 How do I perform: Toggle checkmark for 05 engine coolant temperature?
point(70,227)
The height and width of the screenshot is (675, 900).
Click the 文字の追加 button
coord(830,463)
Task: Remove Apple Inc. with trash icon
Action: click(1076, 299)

· · · · ·

▸ WORK TASK
Reproduce the entries in full, exactly as written.

▸ FINISHED TASK
 How do I perform: Toggle checkmark for 05 engine coolant temperature?
point(70,227)
The height and width of the screenshot is (675, 900).
Click the 文字の追加 button
coord(830,463)
Task: Remove Apple Inc. with trash icon
Action: click(1076, 299)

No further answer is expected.